V-shaped recovery 'totally unrealistic'
Dent strongly disputed the Reserve Bank and the Treasury's forecast that New Zealand will follow a 'V-shaped' recovery. Recent predictions claim that a steep rise will follow a sharp decline, allowing the country's economy to re-stabilise by the end of next year. Dent says that theory is "totally unrealistic".
"The fundamental trends are much weaker than you think because central banks have covered this over with endless money printing to make everything okay. Things are not okay. Things will be okay when real estate comes down, stock bubbles burst, we restructure a lot of debt in the world and then come out into the next global boom," Dent said.
He predicts the next global boom will fall between 2023 and 2036 - but between now and then is where things get risky.
"I'm giving people a warning. This is not just an ordinary recession. It's not about the virus - except it's the perfect trigger, because you can't stop the virus with money-printing like you can with stock crashes or recessions. This is a time for people to look at their real estate, their stocks - get as safe as you can for a few years."
The light at the end of the tunnel
The world may be entering one of the most difficult times in history - but with some financial savvy, there is money to be made at the end of the tunnel.
He notes that all booms are followed by a dramatic bust and the current economic downturn, triggered by the COVID-19 pandemic, was always inevitable. Yet there are positives involved, Dent says, citing the reset in debt and financial assets in the early 1930s following the Great Depression.

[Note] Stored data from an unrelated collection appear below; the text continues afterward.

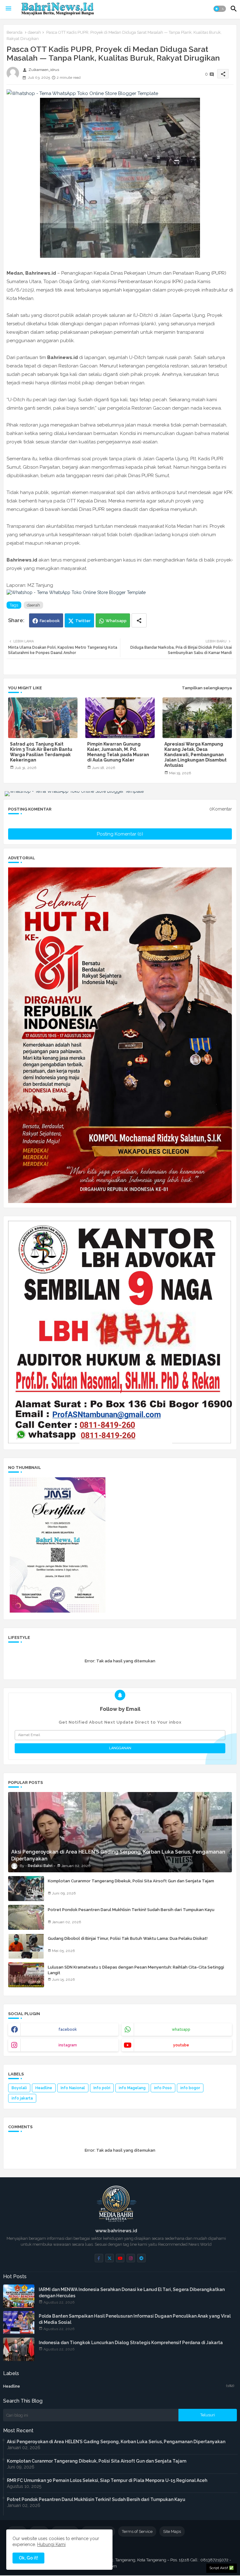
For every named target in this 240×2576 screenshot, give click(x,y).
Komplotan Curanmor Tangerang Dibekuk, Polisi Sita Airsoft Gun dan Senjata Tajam (131, 1881)
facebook (67, 2029)
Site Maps (172, 2531)
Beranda (14, 32)
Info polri (101, 2088)
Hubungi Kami (51, 2544)
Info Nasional (73, 2088)
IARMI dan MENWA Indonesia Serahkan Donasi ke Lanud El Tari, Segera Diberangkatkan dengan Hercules (132, 2292)
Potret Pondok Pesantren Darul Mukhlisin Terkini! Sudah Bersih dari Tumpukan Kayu (131, 1909)
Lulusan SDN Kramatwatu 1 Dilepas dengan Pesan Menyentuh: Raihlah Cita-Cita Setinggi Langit (136, 1970)
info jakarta (22, 2098)
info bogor (190, 2088)
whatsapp (181, 2029)
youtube (181, 2045)
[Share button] (139, 620)
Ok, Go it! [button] (28, 2557)
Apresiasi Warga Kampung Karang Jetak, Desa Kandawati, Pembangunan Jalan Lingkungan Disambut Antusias (195, 754)
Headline (43, 2088)
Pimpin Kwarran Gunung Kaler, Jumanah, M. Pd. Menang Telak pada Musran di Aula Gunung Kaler (118, 751)
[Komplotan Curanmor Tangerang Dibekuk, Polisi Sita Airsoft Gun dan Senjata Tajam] (26, 1888)
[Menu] (8, 8)
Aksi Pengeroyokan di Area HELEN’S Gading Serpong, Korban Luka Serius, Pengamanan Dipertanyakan (116, 2441)
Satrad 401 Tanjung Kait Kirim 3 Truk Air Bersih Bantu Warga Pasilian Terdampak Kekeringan (41, 751)
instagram (67, 2045)
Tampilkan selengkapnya (207, 688)
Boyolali (19, 2088)
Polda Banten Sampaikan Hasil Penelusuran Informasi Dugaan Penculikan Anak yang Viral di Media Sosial (135, 2319)
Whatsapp (116, 620)
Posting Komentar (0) (120, 834)
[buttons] (99, 2258)
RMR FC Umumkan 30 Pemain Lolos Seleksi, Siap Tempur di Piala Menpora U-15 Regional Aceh (107, 2480)
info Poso (163, 2088)
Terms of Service (137, 2531)
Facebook (50, 620)
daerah (34, 32)
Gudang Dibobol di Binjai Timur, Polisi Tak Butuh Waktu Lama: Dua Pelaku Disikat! (128, 1938)
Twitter (83, 620)
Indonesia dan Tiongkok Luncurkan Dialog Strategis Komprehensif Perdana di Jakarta (131, 2342)
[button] (219, 9)
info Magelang (132, 2088)
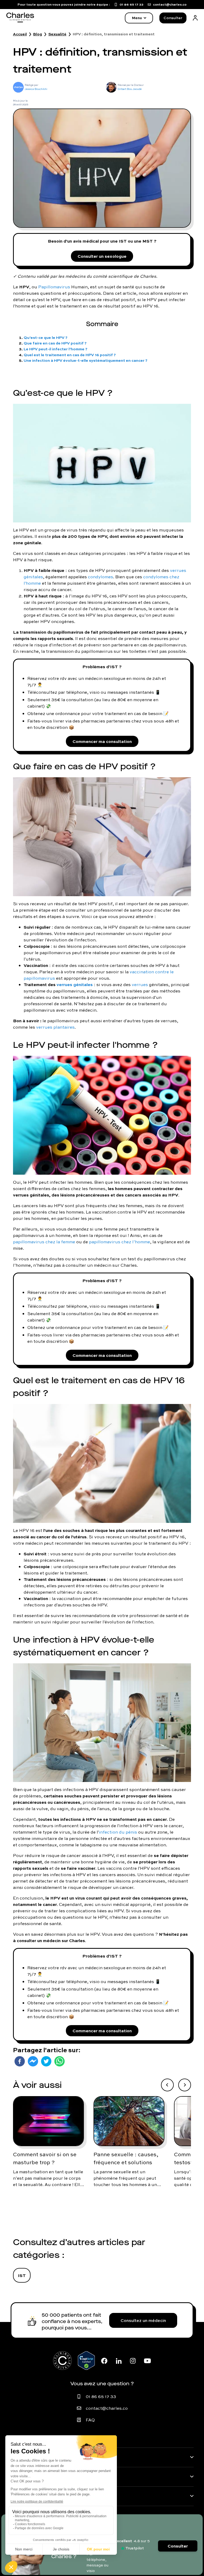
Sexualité (57, 34)
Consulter (173, 17)
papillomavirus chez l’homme (119, 1242)
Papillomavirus (54, 287)
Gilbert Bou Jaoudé (130, 89)
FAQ (90, 2420)
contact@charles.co (107, 2408)
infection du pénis (118, 1832)
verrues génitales (75, 984)
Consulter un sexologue (102, 256)
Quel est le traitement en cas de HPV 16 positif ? (70, 355)
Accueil (20, 34)
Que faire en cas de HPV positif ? (55, 343)
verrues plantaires (55, 1027)
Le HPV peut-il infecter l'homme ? (55, 349)
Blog (37, 34)
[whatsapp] (59, 2061)
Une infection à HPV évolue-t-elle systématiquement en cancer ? (85, 360)
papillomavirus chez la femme (44, 1242)
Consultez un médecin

"That's a healthy thing. We came screaming out of the early '30s because we got rid of so much debt and so many bad companies and banks. It's a good thing, but it's painful," he explained.
When the dust settles, stocks and real estate can be purchased at a much cheaper price. Dent predicts the next boom could potentially propel Australia and New Zealand to two of the most favoured developed countries worldwide, alongside Norway, Sweden and Israel.
"The only way to turn it into a positive is to see it coming and get out of risky assets, especially stocks - anybody can sell stocks, they are super overvalued. Stocks are going to end up being down at least 60 percent in New Zealand and Australia... and that is not something to sit through."
And for the average person, the economic bust isn't necessarily something to fear. Dent noted that as high-end real estate is the most overvalued, with the top 1 to 20 percent of the world's wealthiest owning the majority of stocks and financial assets, it's the rich list that will be hit the hardest.
"We've had a great boom, everybody's a lot richer than they should be, if you take most of your gains here you're going to a very, very happy camper," he said.
"You can be like Joseph Kennedy, [who] sold at the top in 1929 and rebought when stocks were down as much as 80-90 percent. He went from being a mere multimillionaire to a billionaire."